Workflow diagram of hemorrhage segmentation in this study.

Seed Point Extraction by the Watershed Algorithm

The initial seed point of the region growing method determines the direction of region growing. Selecting an optimal seed point is a key step of image segmentation. There are two ways to select seed points: automatic selection and artificial selection. Automatic selection is suitable for targeted segmentation of a specific range. For example, points with the maximum brightness could be selected as seed points in CT images. However, due to massive interference and the case of multiple hemorrhages, automatic selection is not applicable on the CT images of cerebral hemorrhage. Single artificial selection also faces large identification errors. Therefore, in this study, the watershed algorithm was proposed to initially preprocess images, and then, the seed points were further determined by manual selection.
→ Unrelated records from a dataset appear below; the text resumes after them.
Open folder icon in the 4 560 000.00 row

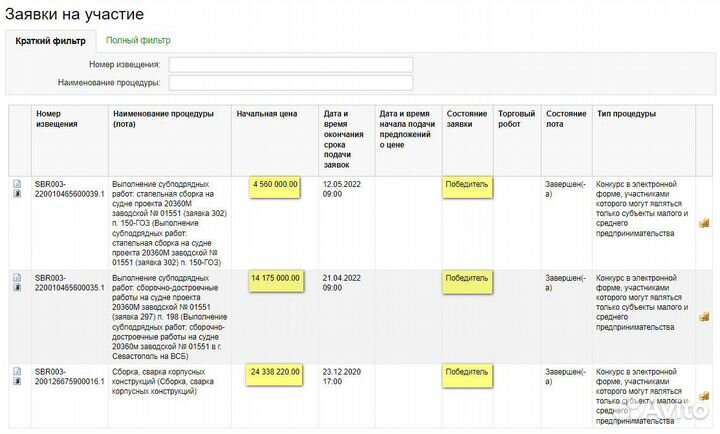click(x=704, y=224)
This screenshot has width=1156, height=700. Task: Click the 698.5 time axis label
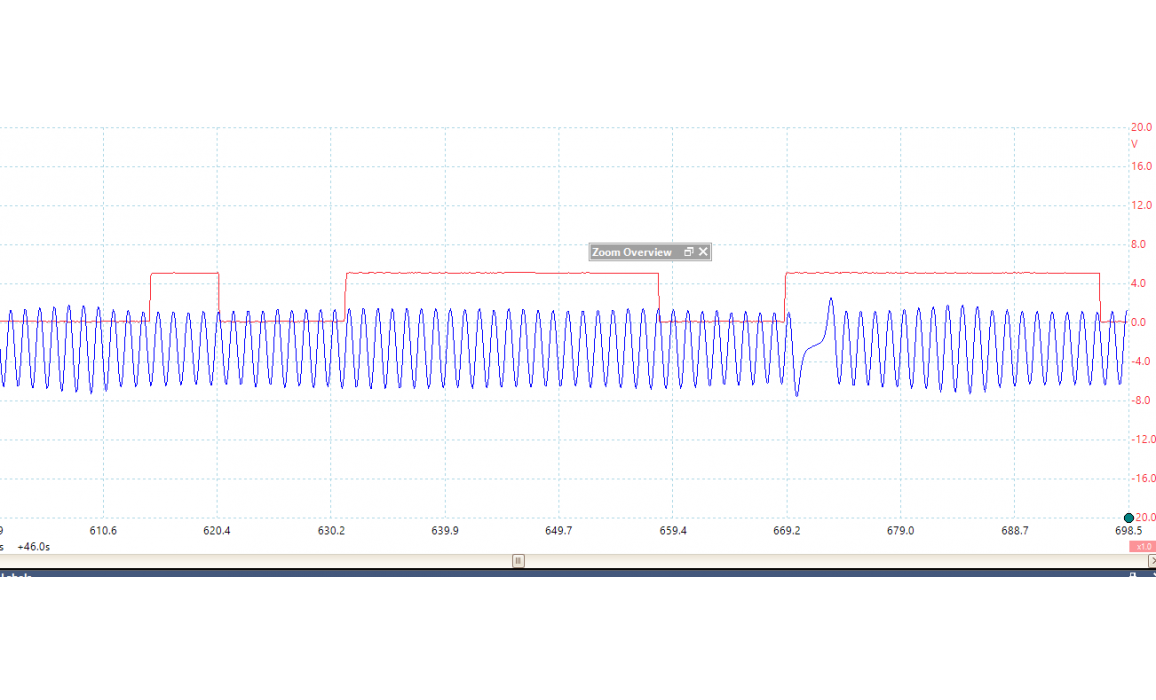click(1128, 531)
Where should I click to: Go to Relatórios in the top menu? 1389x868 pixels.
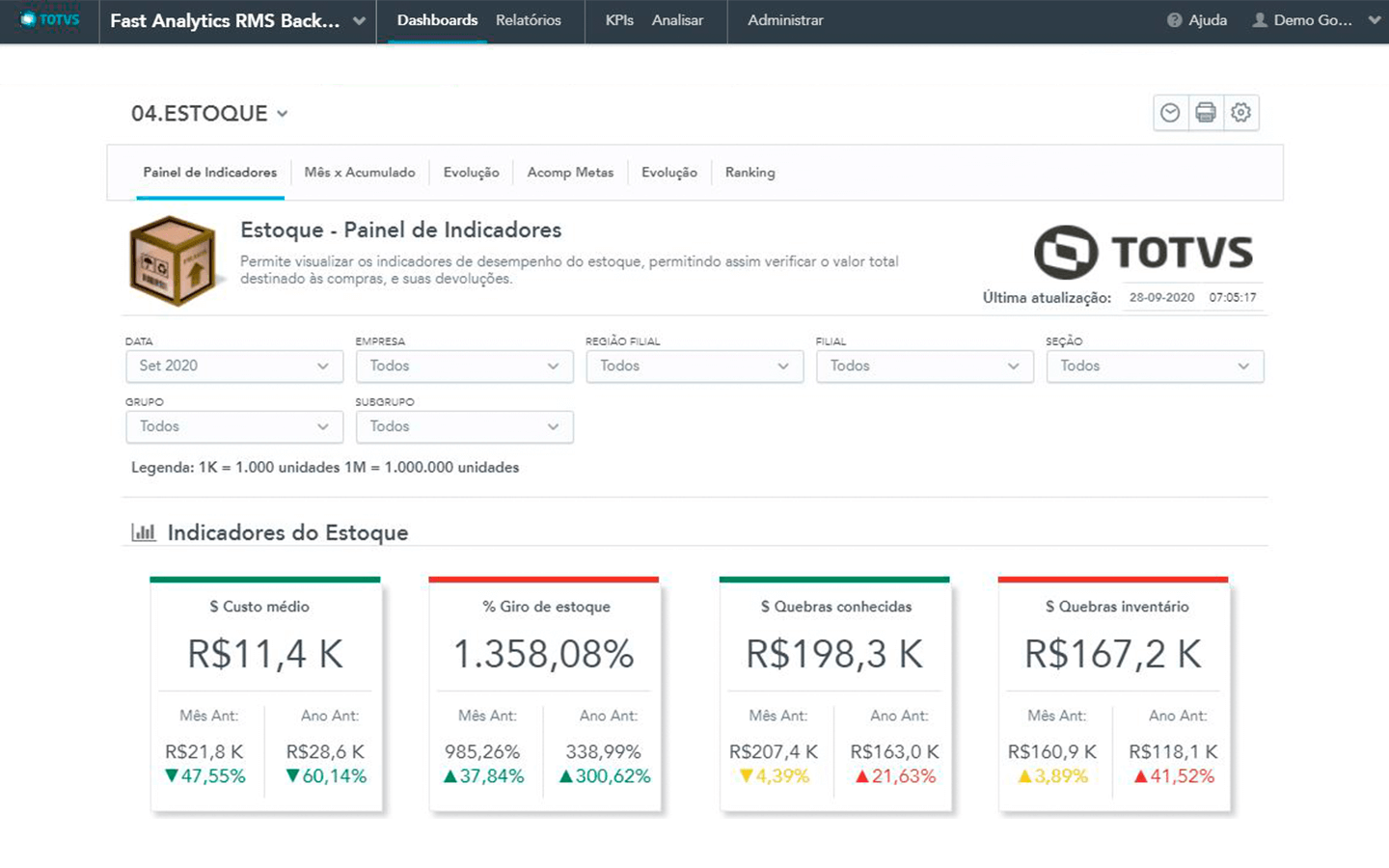tap(528, 20)
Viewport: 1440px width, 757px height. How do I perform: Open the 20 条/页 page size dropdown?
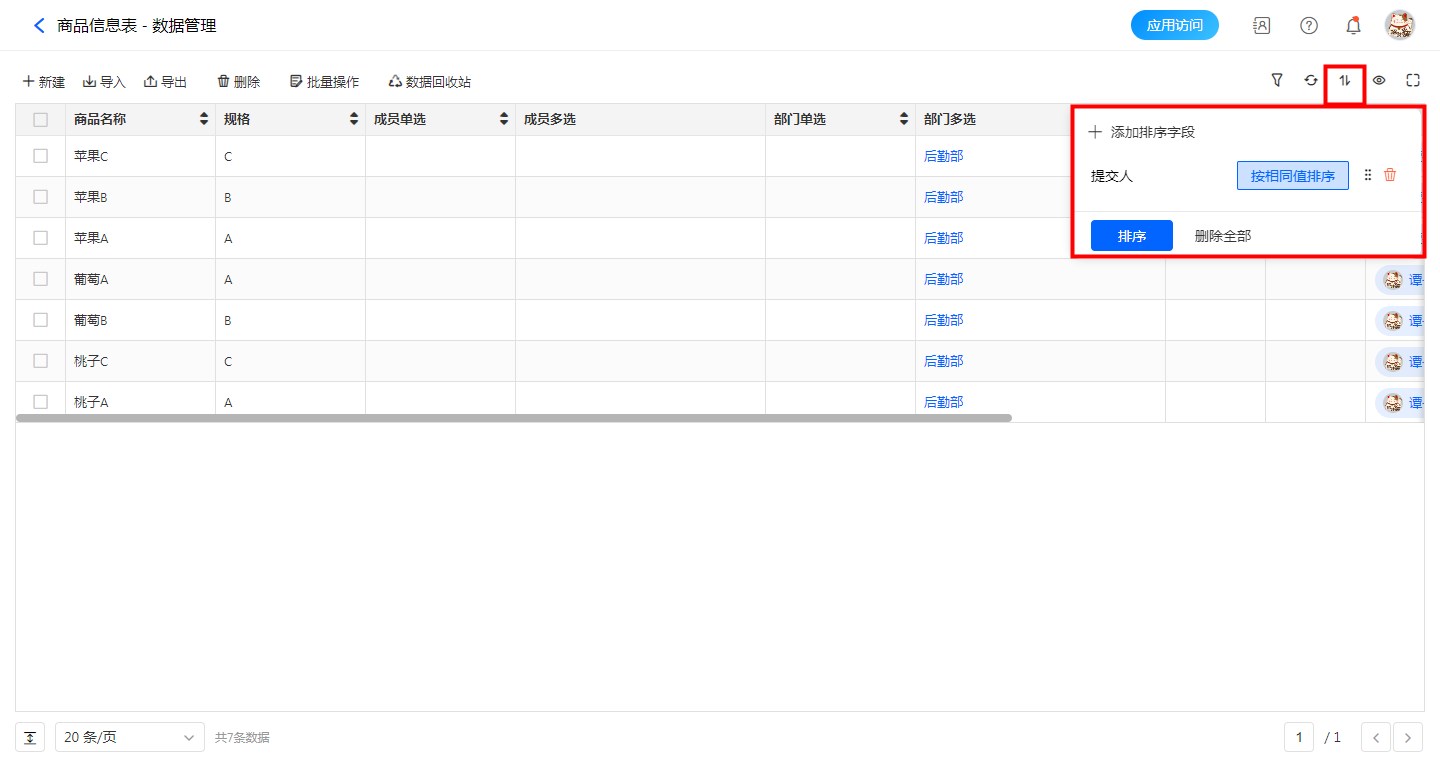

The seed point selection results are shown in Figure 2. Through the lowest points obtained by marker-based watershed algorithm, the problem that the seed points that were artificially selected may not be optimal was solved.

Figure 2.

Seed point selection results based on watershed algorithm. (A) Original image of brain CT; (B) Segmentation results of marker-based watershed; (C) Seed points generated by watershed algorithm.

The Criterion of Region Growing

In region growing method, the growing criterion is crucial. One of its ways was based on the grayscale difference, namely the difference between the grayscale values of the seed pixels and adjacent pixels. Its expression was:

$$\begin{array}{r}R=f(x,y)-f(i,j),\end{array}$$ (1)

where the (x, y) and (i, j) are the position values of the seed pixel and adjacent pixel, respectively. In this study, the grayscale range of images was firstly normalized into the range of 0 to 1. If R was within a certain range, the pixel to be examined was regarded as similar to the seed points. Conversely, if it exceeded the range, it was considered non-similar.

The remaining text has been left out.